Ya desde su primer western, Infierno de cobardes (High Plains Drifter, 1976), muchas películas de Eastwood forman un tipo especial de cine necrofílico, dominado por las relaciones entre los muertos y los vivos. En Gran Torino, estas tensiones son especialmente significativas. Clint Eastwood lo ha dejado claro con sus declaraciones. El protagonista de Gran Torino, un inolvidable carcamal llamado Walt Kowalski, representa su última incorporación como actor y por tanto su aparición final en la pantalla. Lo deja todavía más claro en la película: se filma repetidamente como un fantasma surgiendo de las tinieblas, y en el último travelling su cuerpo descansa en un ataúd. En los títulos de cierre, su voz quebrada arrastra con aliento de ultratumba la afligida canción del título que él mismo ha compuesto para el film. En el caso de cualquier otro cineasta, una película como Gran Torino –con toda la “incorrección” que corre por sus venas– no sería tan significativa, pero tratándose de Eastwood, adquiere una posición crucial en diversos frentes. En su dimensión documental, es un conmovedor broche a una carrera interpretativa labrada desde las barricadas del anti-establishment y el individualismo; en el terreno histórico, es el destino lógico de una cierta lectura del mito masculino en el western y el thriller de los últimos cuarenta años, al tiempo que se ofrece como camino de redención y puesta al día de lo que el Eastwood-personaje representa en el imaginario político, social y cultural norteamericano.

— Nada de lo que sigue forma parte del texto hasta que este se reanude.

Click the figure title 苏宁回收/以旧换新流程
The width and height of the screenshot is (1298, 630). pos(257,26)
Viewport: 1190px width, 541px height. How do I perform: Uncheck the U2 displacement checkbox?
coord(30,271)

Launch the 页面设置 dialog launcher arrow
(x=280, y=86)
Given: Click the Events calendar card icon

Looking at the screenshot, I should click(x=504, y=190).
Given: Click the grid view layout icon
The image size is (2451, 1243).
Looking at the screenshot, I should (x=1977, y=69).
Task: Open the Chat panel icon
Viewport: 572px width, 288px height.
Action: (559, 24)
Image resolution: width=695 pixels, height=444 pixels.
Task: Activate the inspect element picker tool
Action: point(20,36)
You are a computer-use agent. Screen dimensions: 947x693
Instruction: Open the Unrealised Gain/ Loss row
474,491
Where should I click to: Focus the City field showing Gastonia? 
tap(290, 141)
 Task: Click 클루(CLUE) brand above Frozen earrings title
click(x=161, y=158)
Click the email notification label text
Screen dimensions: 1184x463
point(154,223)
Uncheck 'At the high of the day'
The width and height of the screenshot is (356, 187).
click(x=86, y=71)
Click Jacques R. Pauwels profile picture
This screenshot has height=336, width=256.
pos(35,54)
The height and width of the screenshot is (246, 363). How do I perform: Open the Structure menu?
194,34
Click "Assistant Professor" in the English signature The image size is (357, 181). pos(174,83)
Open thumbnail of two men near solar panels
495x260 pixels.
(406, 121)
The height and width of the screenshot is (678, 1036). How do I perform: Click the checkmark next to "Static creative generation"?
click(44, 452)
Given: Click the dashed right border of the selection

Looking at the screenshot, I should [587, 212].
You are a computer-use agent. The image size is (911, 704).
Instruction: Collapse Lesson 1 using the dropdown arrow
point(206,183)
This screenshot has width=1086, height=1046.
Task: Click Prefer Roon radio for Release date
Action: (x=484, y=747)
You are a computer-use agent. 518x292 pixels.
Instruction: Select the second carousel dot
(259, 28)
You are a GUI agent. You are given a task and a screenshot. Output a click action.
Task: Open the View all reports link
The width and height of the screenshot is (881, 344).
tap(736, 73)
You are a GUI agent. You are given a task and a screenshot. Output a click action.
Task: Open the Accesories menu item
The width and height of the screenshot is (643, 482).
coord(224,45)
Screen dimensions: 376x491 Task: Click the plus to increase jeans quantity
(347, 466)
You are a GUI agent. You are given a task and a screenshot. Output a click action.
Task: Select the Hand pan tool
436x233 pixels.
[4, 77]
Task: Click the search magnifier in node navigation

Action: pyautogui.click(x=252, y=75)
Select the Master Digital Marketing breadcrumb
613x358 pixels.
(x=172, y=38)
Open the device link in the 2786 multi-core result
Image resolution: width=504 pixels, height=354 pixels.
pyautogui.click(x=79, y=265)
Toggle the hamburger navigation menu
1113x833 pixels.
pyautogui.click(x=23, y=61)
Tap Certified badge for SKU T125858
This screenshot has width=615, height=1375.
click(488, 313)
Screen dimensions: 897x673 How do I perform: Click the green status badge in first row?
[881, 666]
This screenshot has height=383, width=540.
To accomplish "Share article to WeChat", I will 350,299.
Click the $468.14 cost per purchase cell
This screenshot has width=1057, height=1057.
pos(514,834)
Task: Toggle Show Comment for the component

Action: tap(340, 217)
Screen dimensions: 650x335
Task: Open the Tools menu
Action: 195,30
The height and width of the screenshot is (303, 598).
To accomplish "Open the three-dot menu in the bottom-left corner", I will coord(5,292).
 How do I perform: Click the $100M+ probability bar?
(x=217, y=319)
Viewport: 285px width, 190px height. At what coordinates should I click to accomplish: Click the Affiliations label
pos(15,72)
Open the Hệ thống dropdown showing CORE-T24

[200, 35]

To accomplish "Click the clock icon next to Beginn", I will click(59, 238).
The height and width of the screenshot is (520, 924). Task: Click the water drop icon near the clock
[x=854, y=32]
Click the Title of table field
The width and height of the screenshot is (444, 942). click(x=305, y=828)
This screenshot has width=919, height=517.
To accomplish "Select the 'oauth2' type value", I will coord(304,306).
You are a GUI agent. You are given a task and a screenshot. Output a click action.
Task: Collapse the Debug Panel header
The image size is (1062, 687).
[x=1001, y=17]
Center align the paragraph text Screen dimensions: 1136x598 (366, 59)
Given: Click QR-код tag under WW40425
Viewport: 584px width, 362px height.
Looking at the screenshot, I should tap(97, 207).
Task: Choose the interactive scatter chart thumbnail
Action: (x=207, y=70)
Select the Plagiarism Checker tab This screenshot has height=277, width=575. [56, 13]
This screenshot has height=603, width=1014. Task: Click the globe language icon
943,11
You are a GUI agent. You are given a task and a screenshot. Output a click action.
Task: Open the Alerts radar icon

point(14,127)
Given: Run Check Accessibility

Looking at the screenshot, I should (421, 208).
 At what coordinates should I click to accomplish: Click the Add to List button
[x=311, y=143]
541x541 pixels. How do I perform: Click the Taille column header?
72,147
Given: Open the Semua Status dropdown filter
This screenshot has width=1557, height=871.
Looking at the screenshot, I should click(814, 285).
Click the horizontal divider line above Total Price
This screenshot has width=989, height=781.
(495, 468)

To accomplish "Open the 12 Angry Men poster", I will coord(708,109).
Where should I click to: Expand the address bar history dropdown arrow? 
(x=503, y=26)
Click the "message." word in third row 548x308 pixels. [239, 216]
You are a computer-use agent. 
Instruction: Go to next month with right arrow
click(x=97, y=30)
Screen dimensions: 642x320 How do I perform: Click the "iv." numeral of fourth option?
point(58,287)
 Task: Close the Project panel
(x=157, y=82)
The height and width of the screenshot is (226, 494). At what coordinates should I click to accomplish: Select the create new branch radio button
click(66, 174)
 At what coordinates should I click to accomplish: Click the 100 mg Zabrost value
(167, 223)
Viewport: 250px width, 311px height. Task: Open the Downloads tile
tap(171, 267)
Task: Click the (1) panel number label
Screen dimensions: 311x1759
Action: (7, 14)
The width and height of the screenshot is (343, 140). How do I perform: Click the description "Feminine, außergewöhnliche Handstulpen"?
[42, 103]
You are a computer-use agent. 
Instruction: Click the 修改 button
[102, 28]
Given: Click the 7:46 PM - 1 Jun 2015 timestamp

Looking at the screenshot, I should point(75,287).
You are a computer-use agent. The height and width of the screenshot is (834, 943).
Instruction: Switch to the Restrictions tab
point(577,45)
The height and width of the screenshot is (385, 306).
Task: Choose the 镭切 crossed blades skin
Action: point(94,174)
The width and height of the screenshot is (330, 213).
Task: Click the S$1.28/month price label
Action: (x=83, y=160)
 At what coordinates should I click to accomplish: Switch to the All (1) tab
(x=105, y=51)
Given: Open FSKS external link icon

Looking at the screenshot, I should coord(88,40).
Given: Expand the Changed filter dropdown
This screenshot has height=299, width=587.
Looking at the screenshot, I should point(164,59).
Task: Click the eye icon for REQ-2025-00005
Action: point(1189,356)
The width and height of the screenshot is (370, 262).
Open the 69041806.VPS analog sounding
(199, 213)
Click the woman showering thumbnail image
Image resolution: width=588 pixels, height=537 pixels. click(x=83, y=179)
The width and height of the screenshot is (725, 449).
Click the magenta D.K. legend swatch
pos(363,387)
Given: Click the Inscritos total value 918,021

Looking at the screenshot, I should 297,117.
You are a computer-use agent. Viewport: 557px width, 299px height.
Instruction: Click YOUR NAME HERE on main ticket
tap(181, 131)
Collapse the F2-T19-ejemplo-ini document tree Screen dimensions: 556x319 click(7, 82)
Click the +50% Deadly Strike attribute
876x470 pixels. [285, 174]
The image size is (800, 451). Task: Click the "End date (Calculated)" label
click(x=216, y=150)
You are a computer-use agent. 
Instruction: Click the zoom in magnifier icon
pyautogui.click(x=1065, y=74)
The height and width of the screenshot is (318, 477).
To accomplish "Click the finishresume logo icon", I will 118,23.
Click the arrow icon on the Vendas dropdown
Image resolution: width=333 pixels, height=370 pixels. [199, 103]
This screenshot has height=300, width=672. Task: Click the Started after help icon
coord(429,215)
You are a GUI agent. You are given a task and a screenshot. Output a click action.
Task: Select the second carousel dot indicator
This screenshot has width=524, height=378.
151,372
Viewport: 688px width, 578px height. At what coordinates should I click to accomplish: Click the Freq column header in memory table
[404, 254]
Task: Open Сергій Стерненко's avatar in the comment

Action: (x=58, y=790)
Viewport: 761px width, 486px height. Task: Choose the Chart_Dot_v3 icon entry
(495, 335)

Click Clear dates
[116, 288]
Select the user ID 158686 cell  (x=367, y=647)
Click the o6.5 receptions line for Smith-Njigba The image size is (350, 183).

El viejo Kowalski es el alma y la carne de Gran Torino. Es un viudo que no soporta a su hijos y nietos, ex veterano de la guerra de Corea y ex trabajador de la fábrica Ford, un gruñón literal, un misántropo, un racista que vive en los suburbios de Detroit en un vecindario poblado de etnias y razas diversas. Las tirantes relaciones con sus vecinos de la etnia Hmong tomarán otra dirección cuando se enfrenta a un grupo de street boys y se transforma en el héroe justiciero de la comunidad, en el mentor de un joven asiático que será el receptor de su legado. No deja de asombrarnos cómo a partir de un guión del novel Nick Schenk, Eastwood –cuyo instinto como “cazador de historias” no se puede poner en duda– construye un personaje que es suma y compendio de su corpus cinematográfico, palimpsesto gestual de una manera intransferible de “ser” y de “estar” en la pantalla. Parecían justificados los rumores de que Clint Eastwood preparaba una suerte de regreso de Harry Callahan, pues hay mucho de Harry el Sucio en Kowalski, pero también de Josey Wales (El fuera de la ley), de Red Stovall (Honkytonk Man), de Tom Highway (El sargento de hierro), de William Munny (Sin perdón), de Frankie Dunn (Million Dollar Baby)… hasta el punto de que el viejo Kowalski deja de ser un mero trasunto eastwoodiano para mostrarse como resumen de su leyenda.
Si en la primera parte, el film lleva los estereotipos del héroe eastwoodiano a un extraño lugar entre la autoparodia y la vindicación de esa leyenda, en el tramo final el film bascula hacia la gravedad, la culpa y la confesión. El pasaje de rito hacia el suicidio que Eastwood hace emprender a Kowlaski, y que sella con las palabras “tengo luz”, recogen una lúcida relectura del espacio moral del justiciero en la sociedad civil, al tiempo que establece una resonante metáfora, como ha señalado Carlos F. Heredero, del choque de la América de Obama con el imaginario fílmico de Eastwood, forzado a detonar desde dentro su propia leyenda. Frente a la tragedia que ha provocado el código de la vieja escuela (“Esto no es Corea, señor Kowalski”, le reprende el sacerdote), el mito de Eastwood toma conciencia de que el tiempo ha pasado por encima de él. En el transparente movimiento de regeneración ética de Gran Torino, donde la población multirracial toma por completo el destino del relato (de la nación), resuena la metáfora un país que se abre a una nueva y reconfortante era. A todo crepúsculo le sigue un amanecer.